DanielAlmeida
DanielAlmeida

Reputation: 33

Entity Framework property hiding

I'm working with Entity Framework 6.0.2 Code First with Sql Server.

I have a base class called Entity and since we can't extend enums I need to redefine a property type for another class called Company, so I'm using the new keyword to hide the base property and redefine it.

public interface IEntity 
{
    Guid Id { get; set; }
    State State { get; set; }
}

public abstract class Entity : IEntity
{
   public Guid Id { get; set; }
   public State State { get; set; }
}

public enum State 
{
   Inactive = 0,
   Active = 1
}

public class Company : Entity 
{
   public new CompanyState State { get; set; }
   public string SomeOtherProp { get; set; }
}

public enum CompanyState 
{
   Inactive = 0,
   Active = 1,
   Extra = 2
}

The problem I get is when Entity Framework is trying to create the DbContext it crashes with this error: "The item with identity 'State' already exists in the metadata collection. Parameter name: item"

I have a workaround: I could change the State propery in Entity class to int and cast the appropriate enum to int, but I think I'll lose type safety / restriction that the enums have.

I'd like to change the metadata info to avoid this error but I don't know how.

Upvotes: 3

Views: 4890

Answers (2)

bubi
bubi

Reputation: 6501

Just for exposing another way you could also use this model with an hidden backing field and not mapped states

public interface IEntity
{
    int Id { get; set; }
    State State { get; set; }
}

public abstract class Entity : IEntity
{
    protected int InternalState { get; set; }
    public int Id { get; set; }

    [NotMapped]
    public State State
    {
        get { return (State) InternalState; }
        set { InternalState = (int) value; }
    }

    // Entity is not a POCO class because of this :(
    // If we want to hide InternalState this is the only way to map it
    public class EntityMap : EntityTypeConfiguration<Entity>
    {
        public EntityMap()
        {
            // Properties
            Property(t => t.InternalState)
                .HasColumnName("State");
        }
    }
}

public enum State
{
    Inactive = 0,
    Active = 1
}

public class Company : Entity
{
    [NotMapped]
    public new CompanyState State
    {
        get { return (CompanyState)InternalState; }
        set { InternalState = (int)value; }
    }
    [MaxLength(50)]
    public string SomeOtherProp { get; set; }
}

public class Employee : Entity
{
    [MaxLength(50)]
    public string SomeOtherProp { get; set; }
}

public enum CompanyState
{
    Inactive = 0,
    Active = 1,
    Extra = 2
}

Upvotes: 0

David Leitner
David Leitner

Reputation: 3382

This guy here found a solution for some similar problem.

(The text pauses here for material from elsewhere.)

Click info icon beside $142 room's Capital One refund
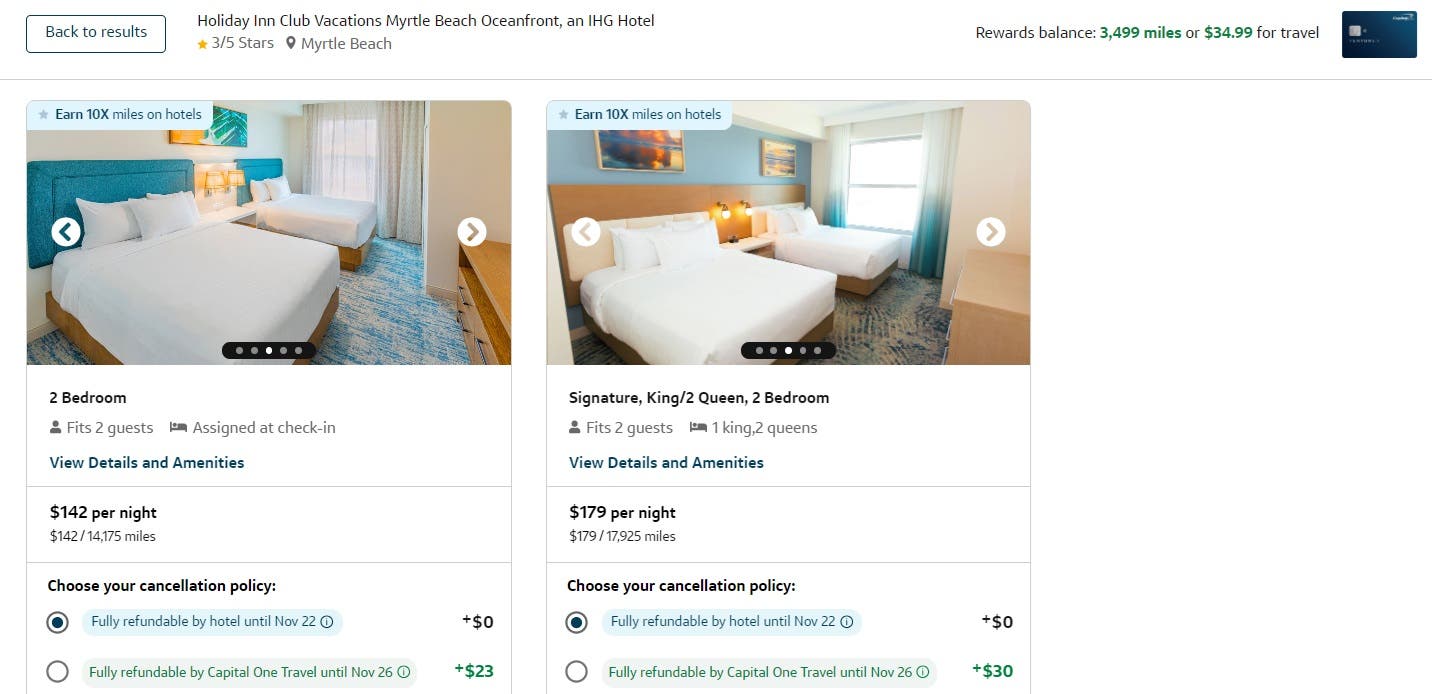 (x=404, y=672)
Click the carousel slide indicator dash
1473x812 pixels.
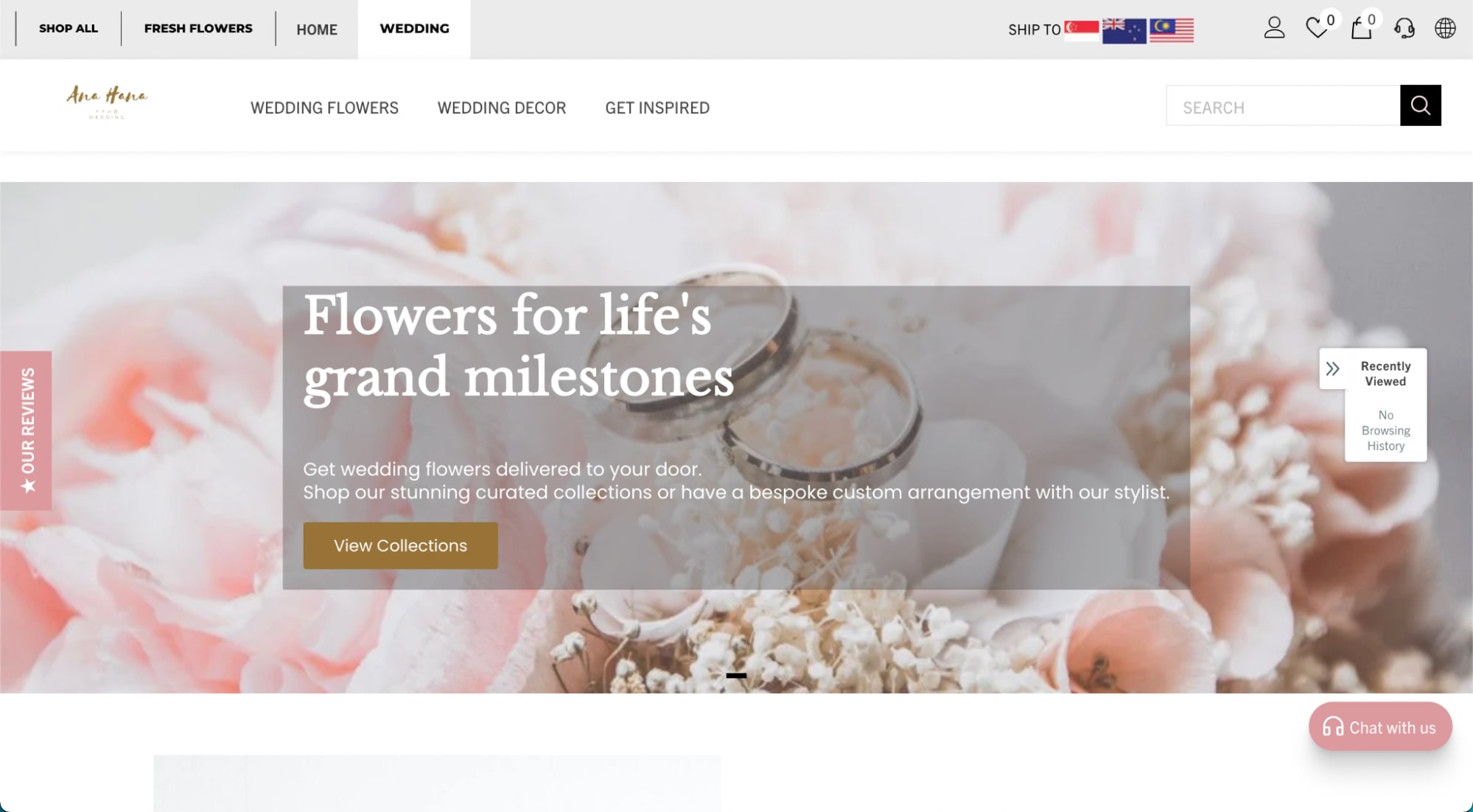click(736, 675)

Neither your, nor his solution is nice. It is and remains a hack. I would go with the solution you already mentioned. Change the state to stateId. And add a State Property to your Entity:

public State State {get {return (State)stateId;}

In your Company override this Property with new:

public new CompanyState State {get {return (CompanyState )stateId;}

But I think best solution would be, to change your inheritance hierarchy. I think either your IEntity should not have a state, or your company should not inherit from Entity.